Many have already weathered promises from the "next big thing" that in the end did not work out as advertised. And equal numbers have little capital and no business or legal consultants on retainer, as do other health care stakeholders. Time is stretched tight in many areas of the country that are already feeling the effects of a primary care workforce shortage – and now the ACO model is asking that you take on more responsibility?
But here’s the thing: If primary care physicians do not recognize the magnitude of their role in time, the opportunity for ACO success will pass them by and be replaced by dismal alternatives.
And there are already success stories. Starting with several simple Medicaid initiatives, North Carolina primary care physicians created a statewide confederation of 14 medical home ACO networks. Although the work involved is plentiful, so have been the rewards.
Among them is a renewed empowerment and leverage for their interests when they contract with payers and facilities.
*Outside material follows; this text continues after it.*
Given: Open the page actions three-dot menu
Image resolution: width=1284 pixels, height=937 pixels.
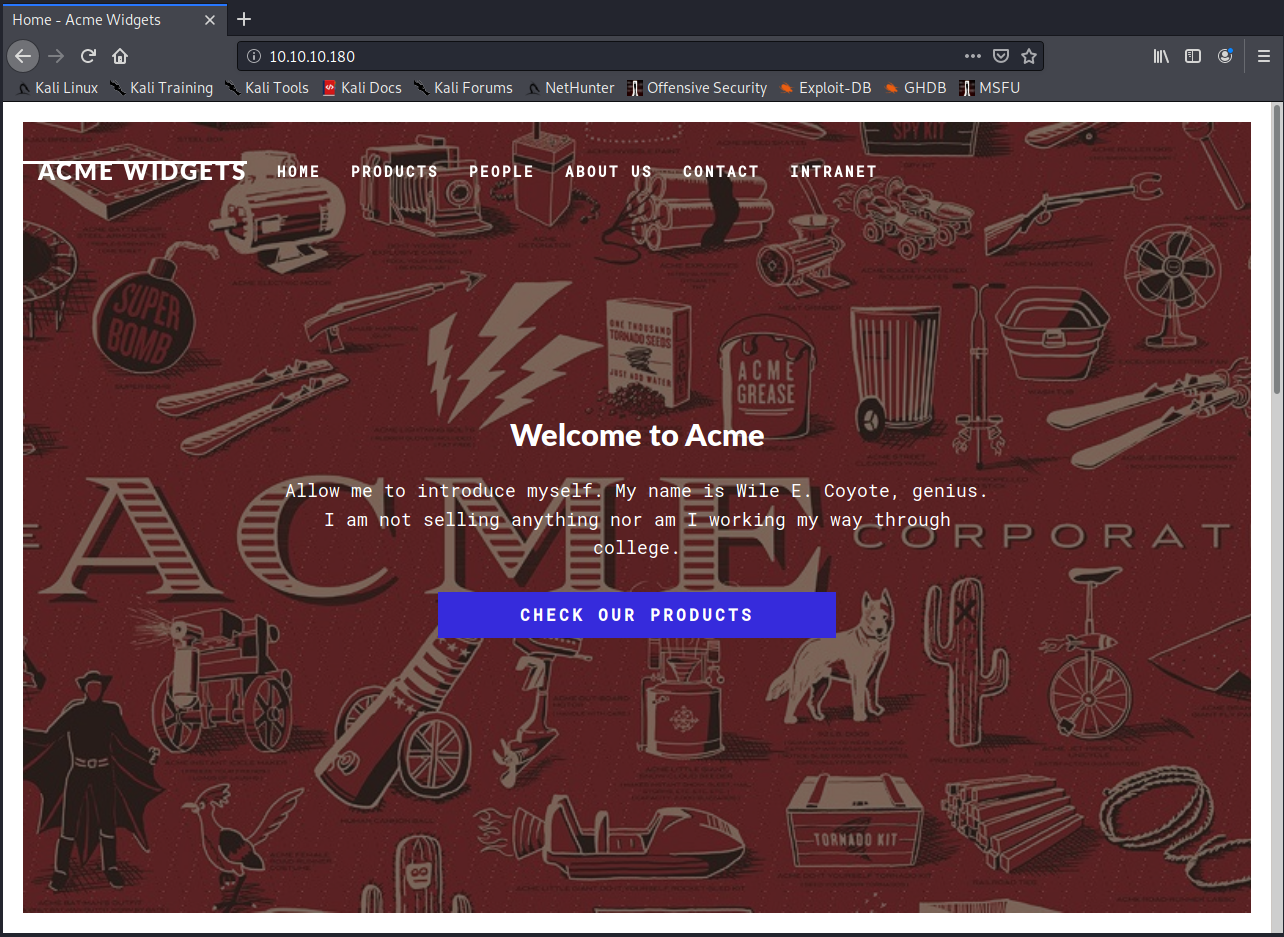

In interviews with the networks’ physicians, the consensus is that although much is uncertain, the primary care physicians feel much more prepared to face the changes in health care, having first created the medical home networks that lead to medical home–centric ACOs.
For those primary care physicians who choose to join a hospital, the same pros and cons generally apply. By being on the "inside," employed physicians may actually have more influence to shape a successful ACO that fairly values the role of primary care. However, they may have more difficulty freely associating with an ACO outside of the hospital’s ACO.
Whether you are inside or outside the hospital setting, there is tremendous financial opportunity for primary care providers. Shared savings is based on all costs, including those for hospitalization and drugs. The distribution of the shared savings will be proportional to the relative contribution to the savings. Thus, the percentage going to primary care stands to be considerable.
America cannot afford its current health care system. It is asking physicians to run a new health care system, with primary care at its core. There is a dramatic change of focus, from cost centers in health care to savings centers in health care.
Empowerment is being offered, but primary care must step up in order to enjoy it.